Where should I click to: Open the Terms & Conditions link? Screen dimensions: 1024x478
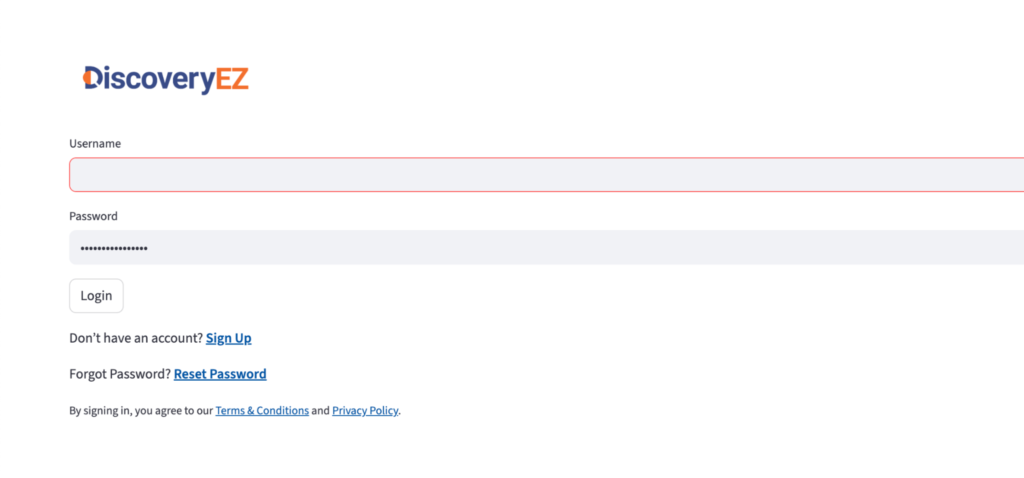click(x=262, y=410)
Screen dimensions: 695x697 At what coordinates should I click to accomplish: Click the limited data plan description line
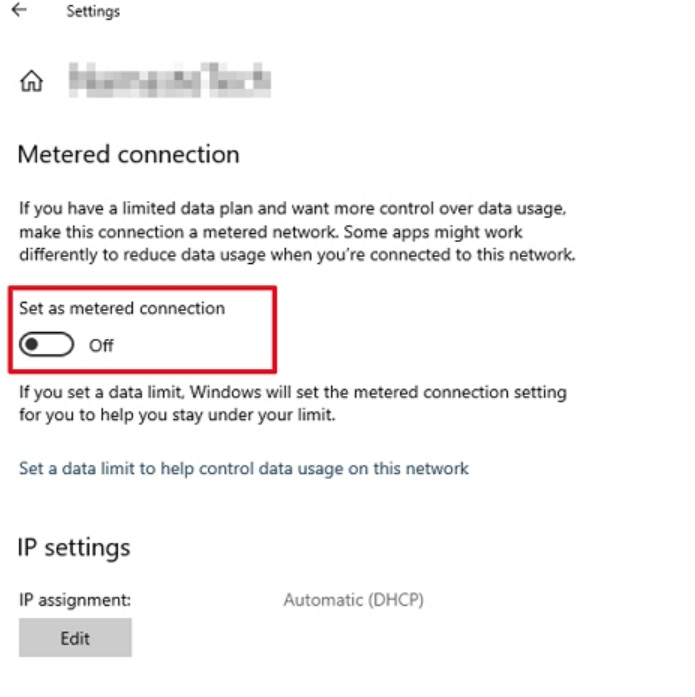click(x=293, y=209)

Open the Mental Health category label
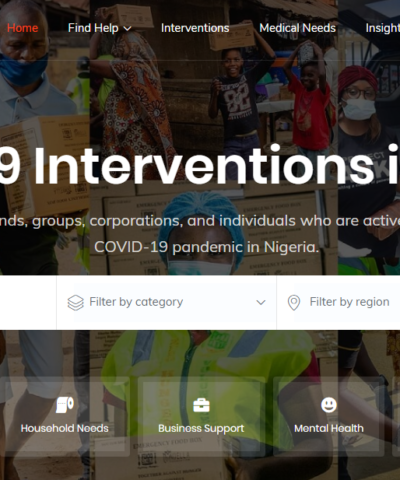(329, 428)
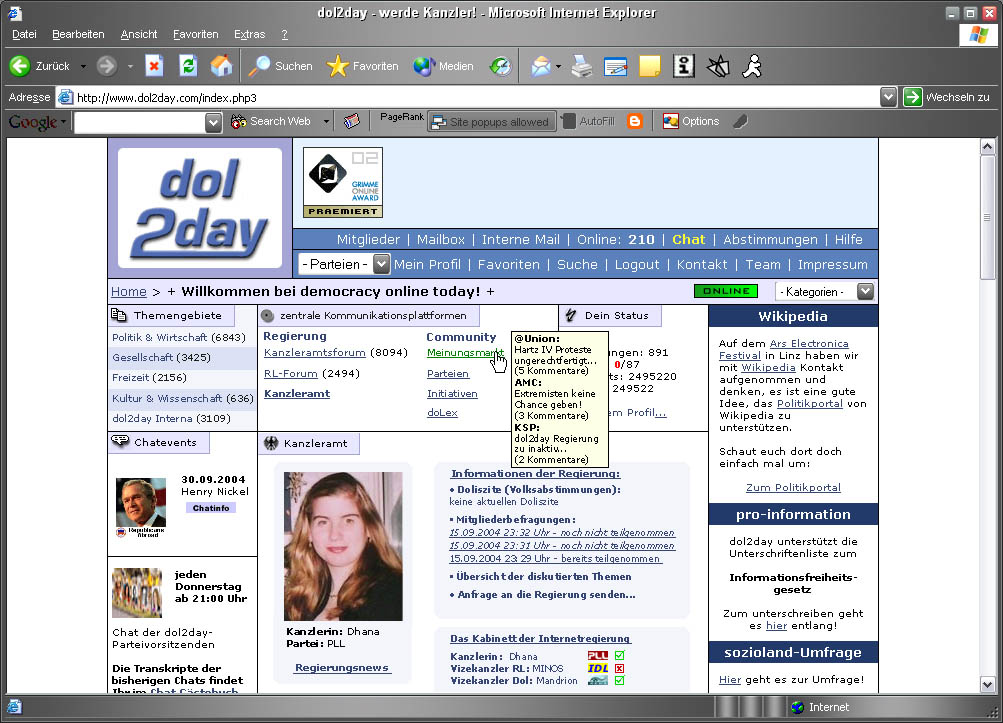Open the History clock icon

(x=499, y=66)
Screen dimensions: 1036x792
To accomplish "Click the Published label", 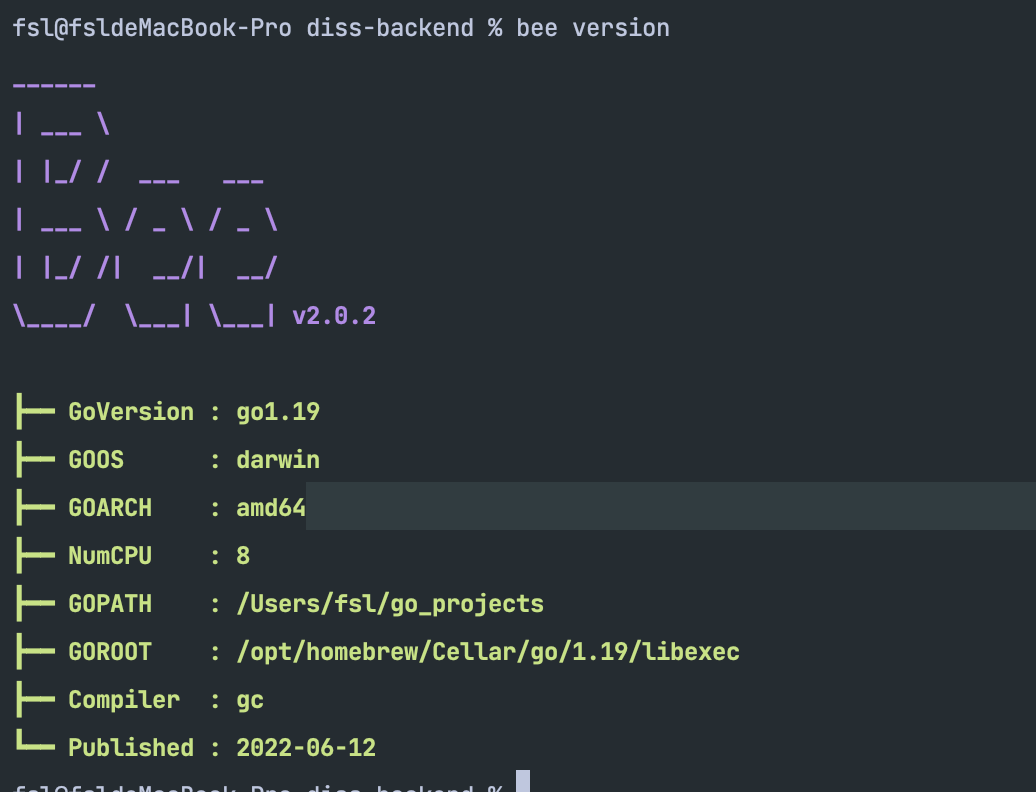I will (x=130, y=747).
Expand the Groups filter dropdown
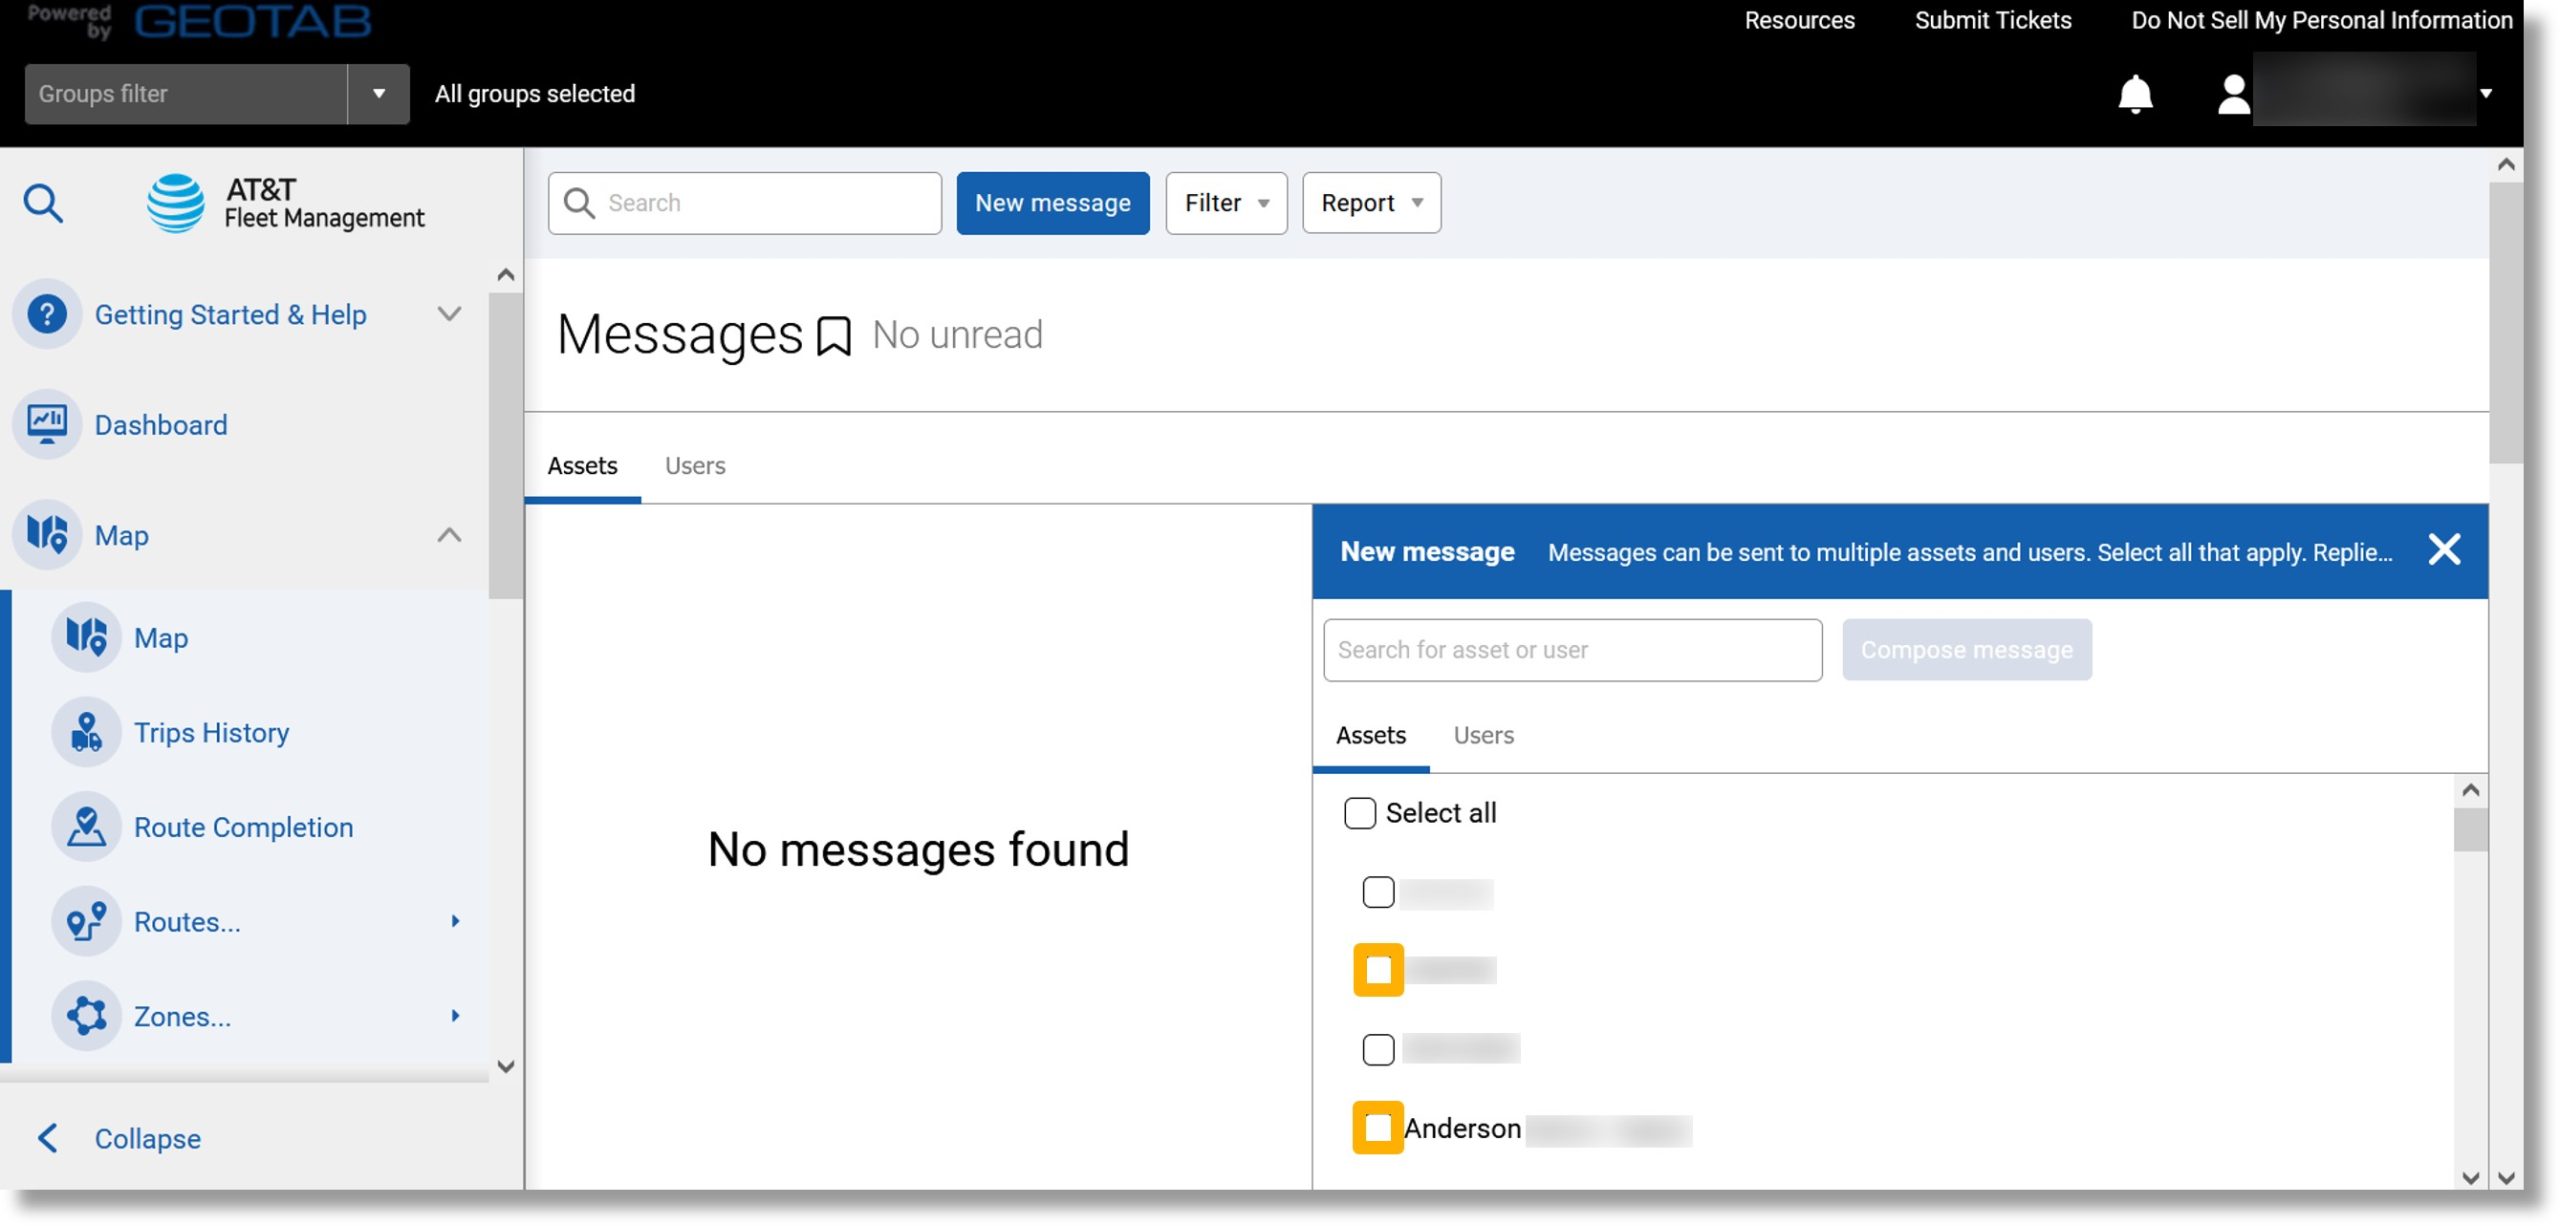The width and height of the screenshot is (2560, 1226). (377, 93)
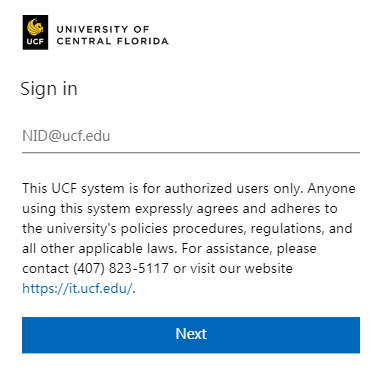
Task: Click the word Next on blue button
Action: pyautogui.click(x=191, y=334)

# [WHAT NEEDS TO BE DONE]
Could you set down, exactly as written, every line from the start of the records above through the line containing "Screen dimensions: 1036x792", leaving the pictures out?

# [FINISHED EXERCISE]
Where should I click to: Open the Terms & Conditions link? Screen dimensions: 1024x478
click(x=262, y=410)
Screen dimensions: 695x697 At what coordinates should I click to accomplish: Click the limited data plan description line
click(x=293, y=209)

Open the Mental Health category label
(329, 428)
Open the History clock icon

(x=499, y=66)
Screen dimensions: 1036x792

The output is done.